Why does BS wear a see through outfit? A)Because she thinks she's a sexy body.B)She's to release gas on regular base.C)Because of the always sunny Californian weather.

So what if she dresses the way she does ? She has more clothes on than that slut paris hilton wears on any given day. What people fail to notice is that she does have her figure back after 2 kids, and she is out shopping instead of cooped up in a drug rehab and feeling suicidal. She pays for her own clothes, she can wear what she wants. Shes young, rich, talented, and has motherhood. No one can judge her, because no one lives with her behind closed doors. She is a good mother, if she wasnt her kids would have been taken by now, with all the times that social services has been called on her. If anyone should be critisized, its the photogs who have nothing better to do than hound her just to make a few bucks. I think personally that shaving her head was like a cleansing to her, to shed the image she felt forced to keep up with for public sake. And I will bet that the people who make fun of her for shaving her head probably need to shave a few things off themselves, like meaness and a few pounds. WTF ??!! Leave this girl alone already.. Sounds like jealousy to me.

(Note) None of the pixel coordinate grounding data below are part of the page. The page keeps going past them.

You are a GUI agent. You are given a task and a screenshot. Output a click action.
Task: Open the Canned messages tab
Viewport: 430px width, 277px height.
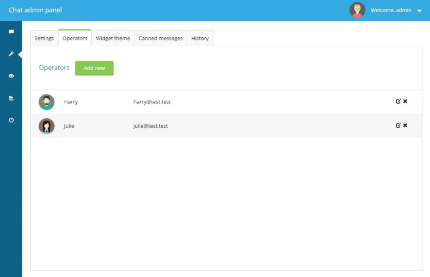161,38
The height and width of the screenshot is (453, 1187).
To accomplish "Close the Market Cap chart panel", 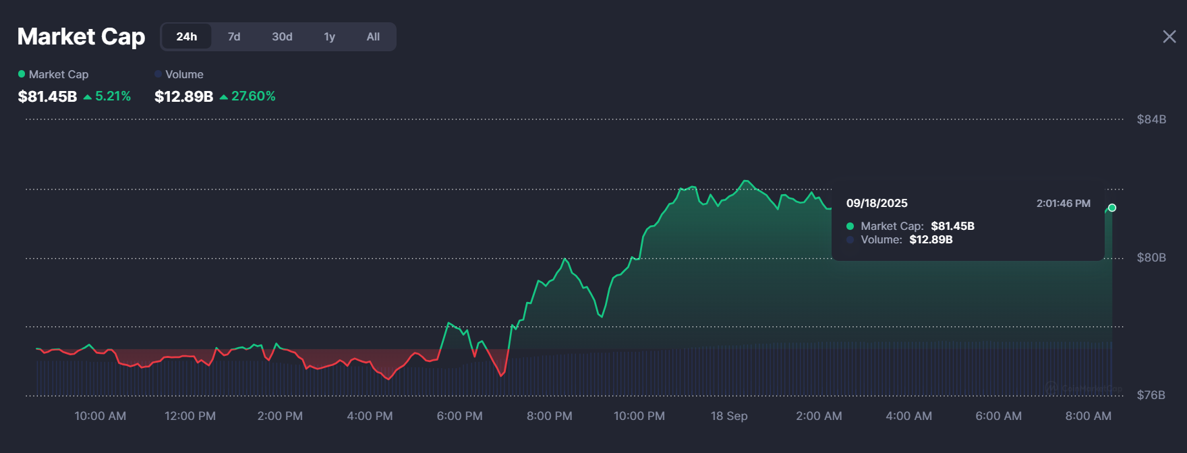I will tap(1169, 36).
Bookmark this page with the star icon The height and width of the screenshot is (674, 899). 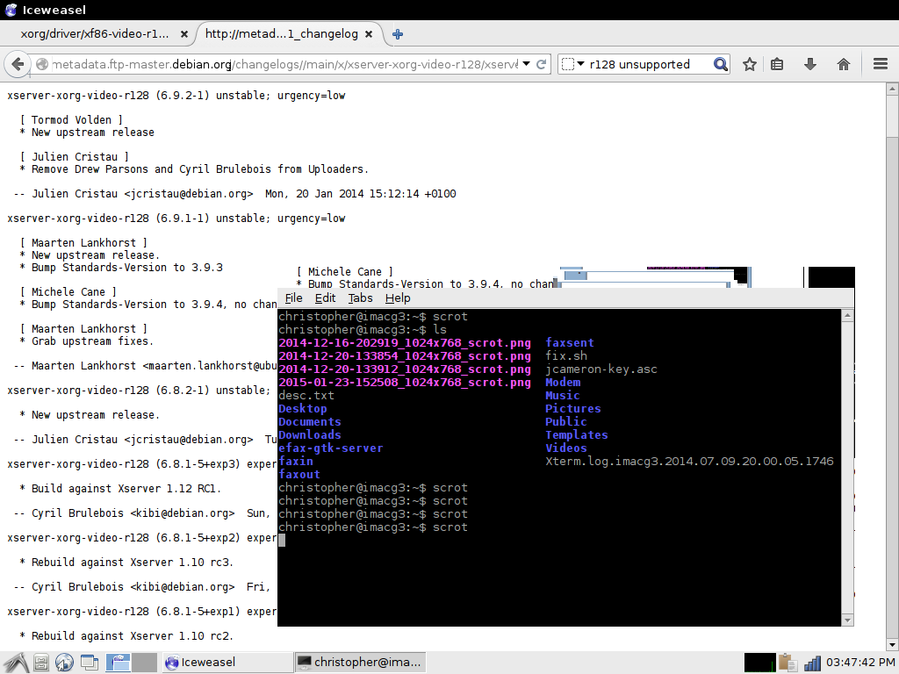point(750,64)
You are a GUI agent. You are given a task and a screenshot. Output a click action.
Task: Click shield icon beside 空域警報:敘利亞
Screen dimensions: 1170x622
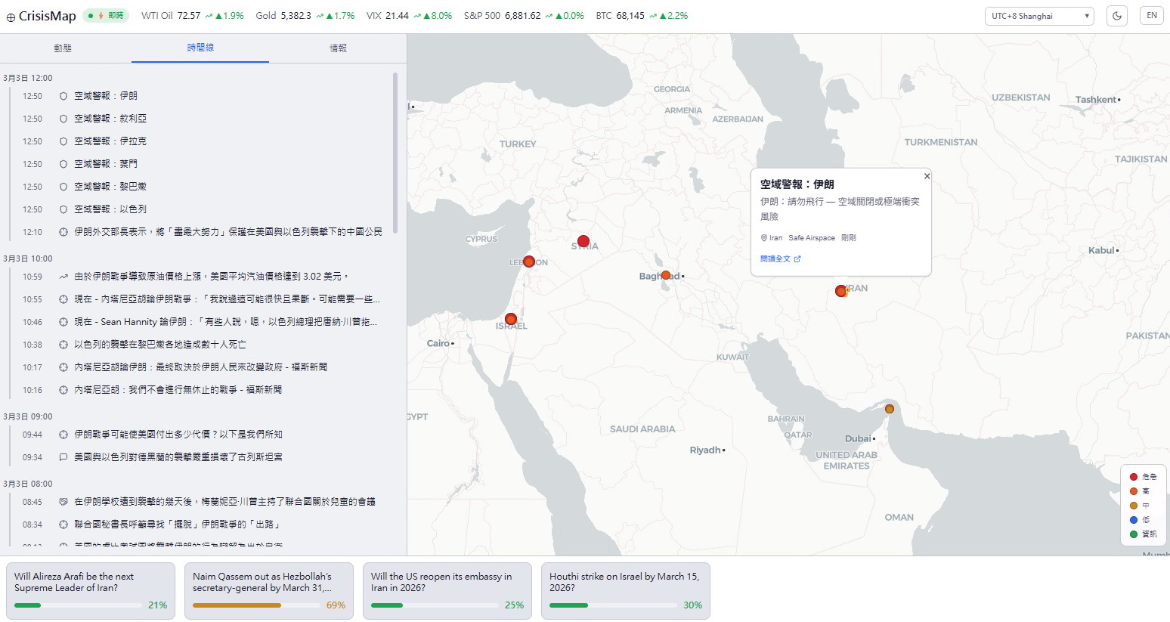[x=63, y=119]
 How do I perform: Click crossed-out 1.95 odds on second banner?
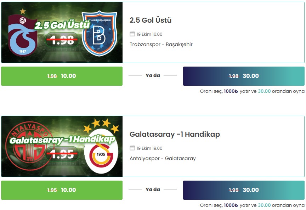tap(62, 154)
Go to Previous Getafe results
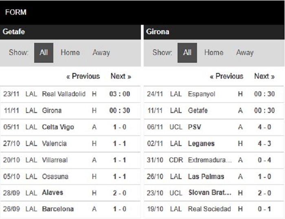 (x=83, y=76)
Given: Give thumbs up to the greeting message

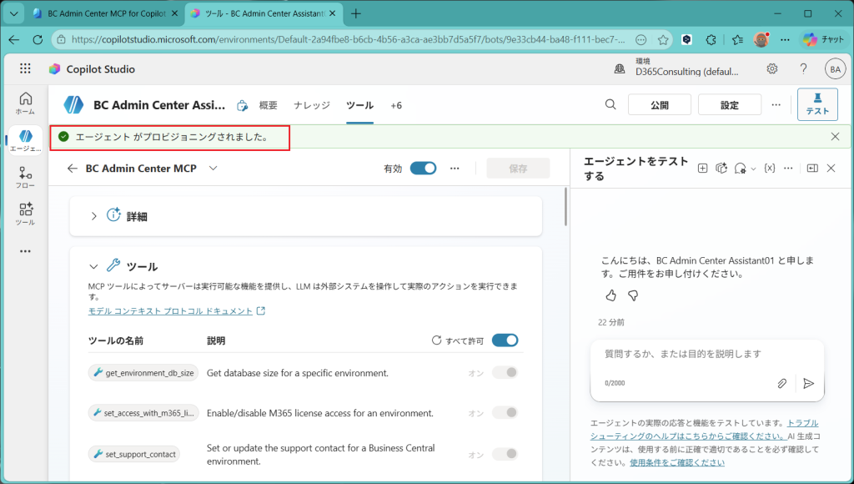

So what if she dresses the way she does ? She has more clothes on than that slut paris hilton wears on any given day. What people fail to notice is that she does have her figure back after 2 kids, and she is out shopping instead of cooped up in a drug rehab and feeling suicidal. She pays for her own clothes, she can wear what she wants. Shes young, rich, talented, and has motherhood. No one can judge her, because no one lives with her behind closed doors. She is a good mother, if she wasnt her kids would have been taken by now, with all the times that social services has been called on her. If anyone should be critisized, its the photogs who have nothing better to do than hound her just to make a few bucks. I think personally that shaving her head was like a cleansing to her, to shed the image she felt forced to keep up with for public sake. And I will bet that the people who make fun of her for shaving her head probably need to shave a few things off themselves, like meaness and a few pounds. WTF ??!! Leave this girl alone already.. Sounds like jealousy to me.

RUBYSLIPPERS===HI BRITTNEY!!!!!ASSHOLE...How can you be a good mother when your never with your kids..what a doof...and if your not Brittney, than clearly ...your sucking her dick...

Is it me or did she walk through the car to get to the other side of it. One pic shows her getting into the drivers side, them climbing over to the passenger side, then finally out the other side. This is the most complicated chinese fire drill in history.

#126 Holy heck, you're right!!
I'm so confused now

It's rather obvious that she does this on purpose... just as with a little child, any attention is good attention. Looking decent and a bit normal would get kind of boring and we'd all move on to gawk at someone else.

#65 - The people around her probably tell her she looks great like that so she will go out in public and they can have a good laugh at her expense.

Anyway that's what I would do.

Ripped Fishnets? Was that ever in style?

Maybe 1986 when samantha fox did it...but she was only famous for like a week...I think it was the ripped fishnets that killed her career.

And does she just buy those hats with the wig attached like you get at the halloween stores? Think Groucho Marx glasses...yeah, yeah...thats the ticket Britney. Crazy ass hoe

HOOKERTRASH--TEN DOLLAR,PLEASE!

I bet Justin Timberlake goes home every night and says a prayer of thanksgiving that he's not sticking his dick in THAT anymore!!

Britney, thanks for making me feel normal.

I LIKE YOUR COMEBACK,,COULDN'T COME UP WITH ANY NEW SONGS..REAL GOOD COMEBACK ,,,AND YOU COULDN'T EVEN SING THEM,,EVERYONE THERE SAID YOU WERE FAKING IT..LIKE ASHLEE SIMPSON..U KILL ME..JUST TELL YOURSELF ITS OVER, YOUR DONE..EVEN AVRIL CAN WRITE A NEW SONG FOR HERSELF,WHAT CAN U DO..WEAR TRASHING CLOTHES..THAT'S ABOUT ALL..NICE COMEBACK,STUPID BITCH.

This bitch is crazy... And not in that fun, double penetration bookakee porno kinda way.

I mean REALLY crazy!

This bitch is a fat cunt and horrible selfish mother.